A total of 24 roof platforms were constructed representing black, non-reflective roofs, white reflective roofs (as defined by Cool Roof Rating Council), and six different green roof designs, each replicated three times. The coarse structure of the green roofs was identical across all types: membrane root barrier, drainage layer and 100 mm of substrate (growing media), however actual materials and some vertical arrangement varied among manufacturers (Table 1; Fig. 1). Where a rigid water retention cup system was installed, volumetric retention density was estimated by pipetting water into samples of the drainage structure, and proportion of drainage holes by physical measurement with vernier calipers. Specific substrate composition was proprietary information, however each of the six substrate types contained one or more of the following: expanded shale/clay, vermiculite, sand, organic matter (Table 1).

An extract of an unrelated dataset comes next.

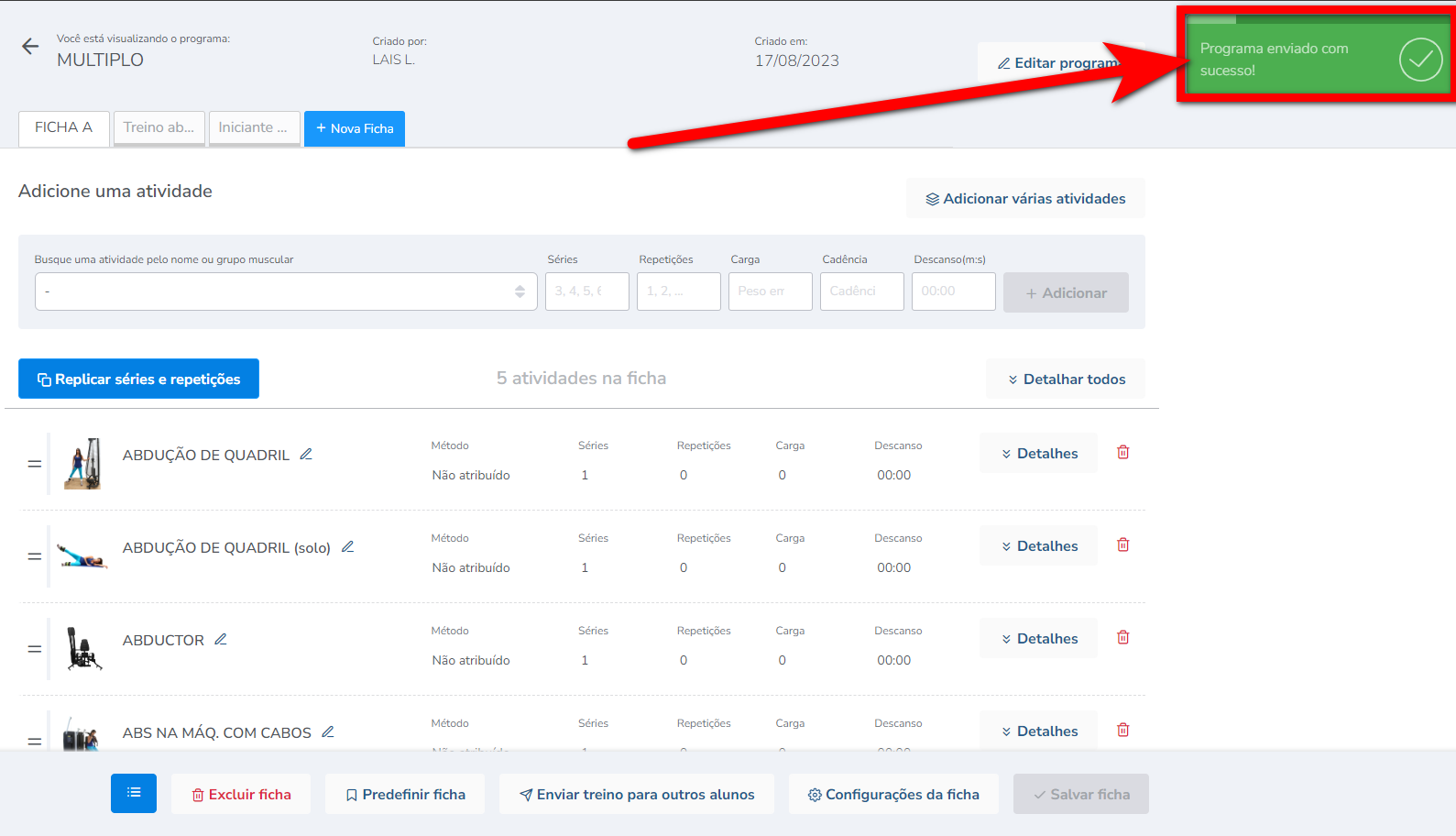Click ABDUÇÃO DE QUADRIL (solo) exercise thumbnail
The width and height of the screenshot is (1456, 836).
tap(82, 556)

Each test platform comprised 2.0 by 1.7 m metal platform with prefinished metal skinned insulated siding (R value of 30) with air gaps sealed, and two-layer extruded polystyrene ground-level insulation (R 30). Roof system assembly was 22 gauge galvanized metal deck, one layer of polyisocyanurate foam insulation (LTTR = 12.1) mechanically attached with screws and plates with gypsum coverboard and membrane adding additional 0.5 and 0.3 R values respectively. Thermocouples placed throughout the roof strata on all 24 platforms measured the temperature profile for green roofs (50 mm inches below substrate surface, drainage layer, membrane, insulation, and inside the platform) and conventional roofs (membrane, insulation, and inside the platform) (Fig. 1) and signal fed to a Campbell Scientific CR23X data logger. Run-off was collected through a single 10 × 10 cm scupper and directed via PVC pipe through a SeaMetrics SPX flow meter connected to the data logger. Due to design constraints, anomalous values (single values tending toward zero) frequently occurred due to the flow meters becoming disabled due to particle blockage, these readings were removed from analysis limiting complete flow data to only a few rain events.

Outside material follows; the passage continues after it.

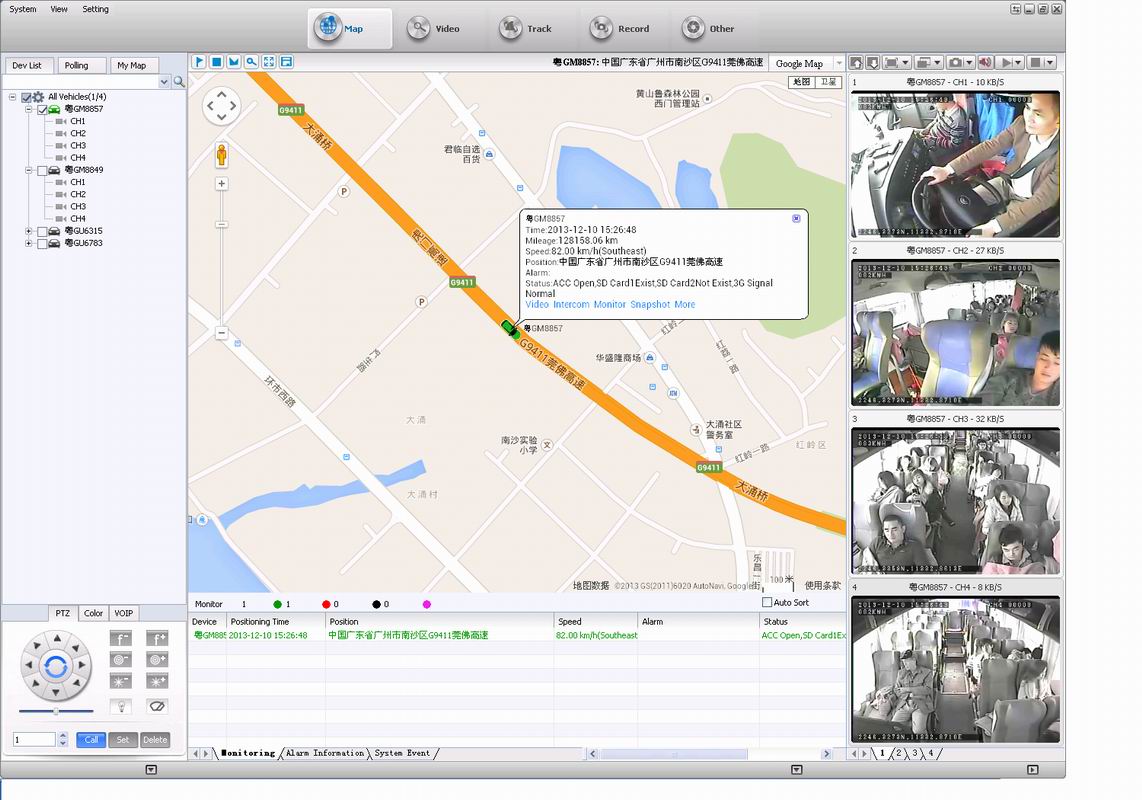The image size is (1142, 800).
Task: Open the Alarm Information tab
Action: [324, 753]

Native perennial plants (Table 2) were installed during August 2006 and hand watered to maintain an equivalent minimum 20 mm per week when there was inadequate rainfall during the 2006 and 2007 growing seasons. Climate data was taken from nearby (1.2 km) automatic weather recording station maintained by Weather Underground (www.wunderground.com). Performance data reflected in this report represents data recorded after initial plant establishment during fall (October through November) 2006 and spring (March through June) 2007 when the majority of the plants were physiologically active. For both thermal and run-off analyses three events are case studied to represent range of conditions and the roof performances throughout across this period. Repeated measures analysis of variance using statistical software package NCSS (Hintze 2001) were used for statistical analyses and the Tukey test used for multiple comparisons (α = 0.05).
Results
Temperature profiles
Although there are significant diurnal temperature variations for all profile locations and roofs, the green roofs exhibited damped amplitude throughout the roof profile, and a shifted temperature peak 1–3 h later than conventional roofs, particularly below the membrane. On warm sunny days the temperature of the roof membrane, insulation layer and inside the experimental platform was significantly modified (May 31; Fig. 2). Where black and white roof membrane temperatures reached 68°C and 42°C respectively in mid afternoon on a warm day when ambient air temperature reached 33°C, equivalent green roof membrane temperatures ranged between 31–38°C (Fig. 2). Similarly, where internal temperatures reached 54°C under black roofs, 50°C under white roofs, green roof internal temperatures ranged from 36–38°C (Fig. 2). On a moderately warm day (maximum ambient temperature = 27°C; March 12; Fig. 2) maximum membrane temperatures on black roofs peaked at 56°C, white roofs at 32°C and green roofs between 22–27°C. Inside air temperatures were 45°C and 40°C for black and white roofs respectively, compared with green roof temperatures ranged from 27–29°C. However, during cooler days (maximum ambient temperature 5°C; April 7; Fig. 2) membrane temperatures of black and cool roofs were significantly cooler than green roofs (by 2–5°C).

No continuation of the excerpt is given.